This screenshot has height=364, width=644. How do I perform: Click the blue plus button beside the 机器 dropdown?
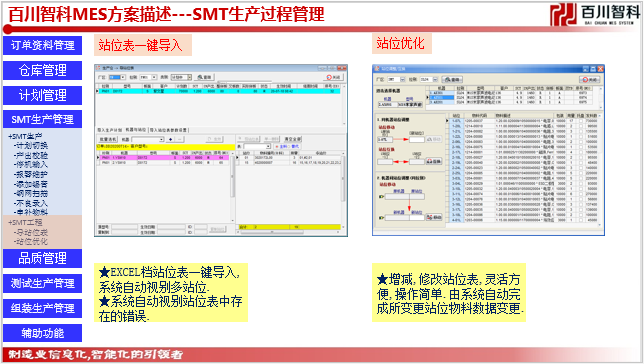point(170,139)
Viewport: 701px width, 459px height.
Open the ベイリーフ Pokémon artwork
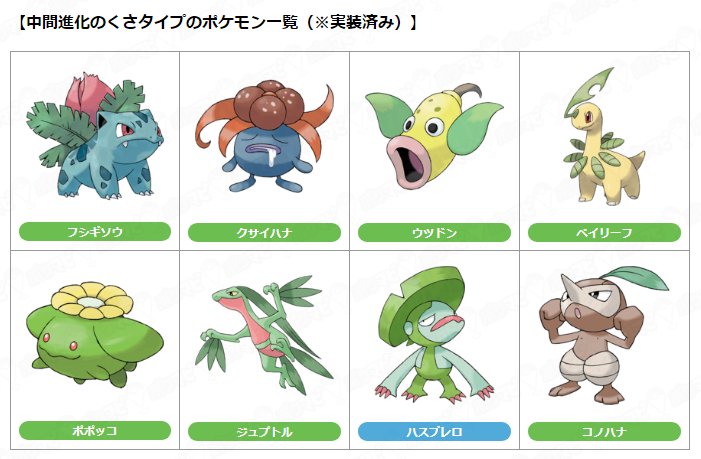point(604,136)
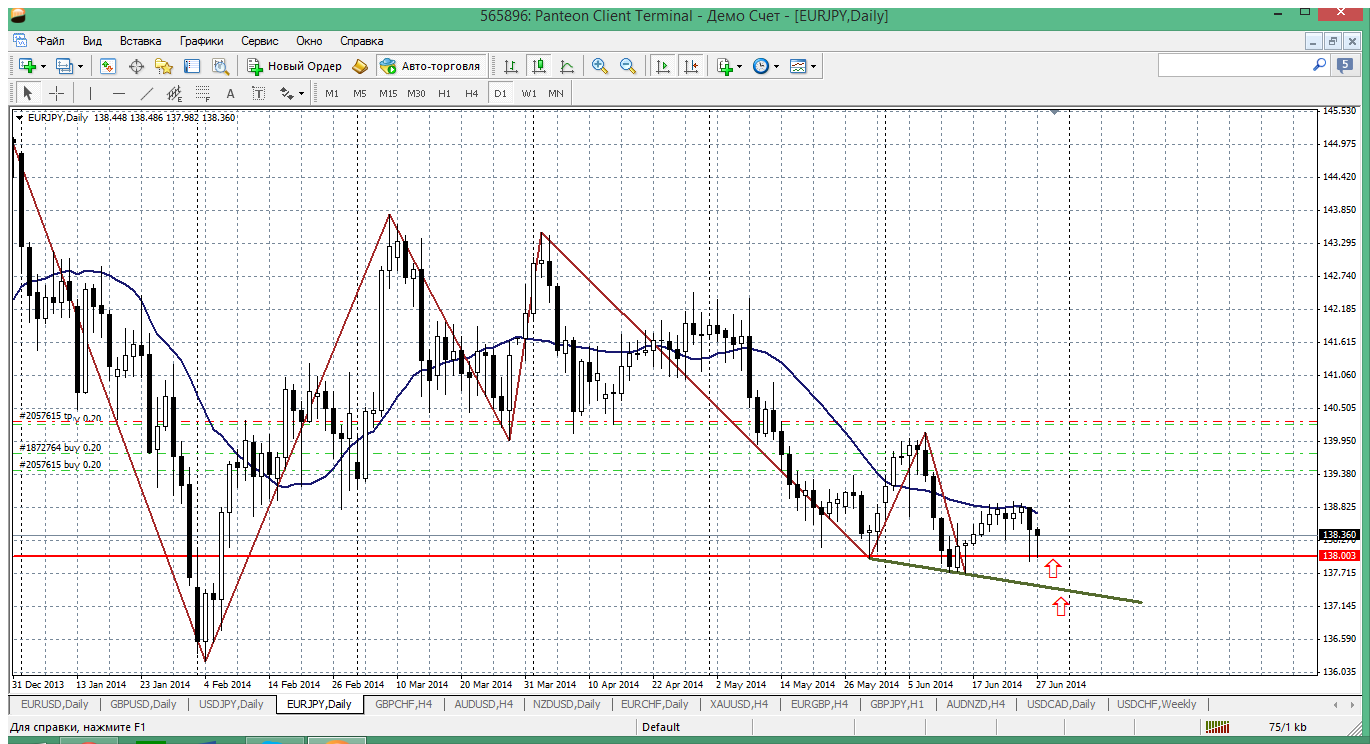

• • • • • • •

Objective: Can you write out the listing again, replacing "width" with "breadth" everywhere, changing nothing else and leaving out the pictures?

Task response:
This screenshot has height=364, breadth=644. How do I perform: Click the blue plus button beside the 机器 dropdown?
point(170,139)
Viewport: 701px breadth, 459px height.
Open the ベイリーフ Pokémon artwork
point(604,136)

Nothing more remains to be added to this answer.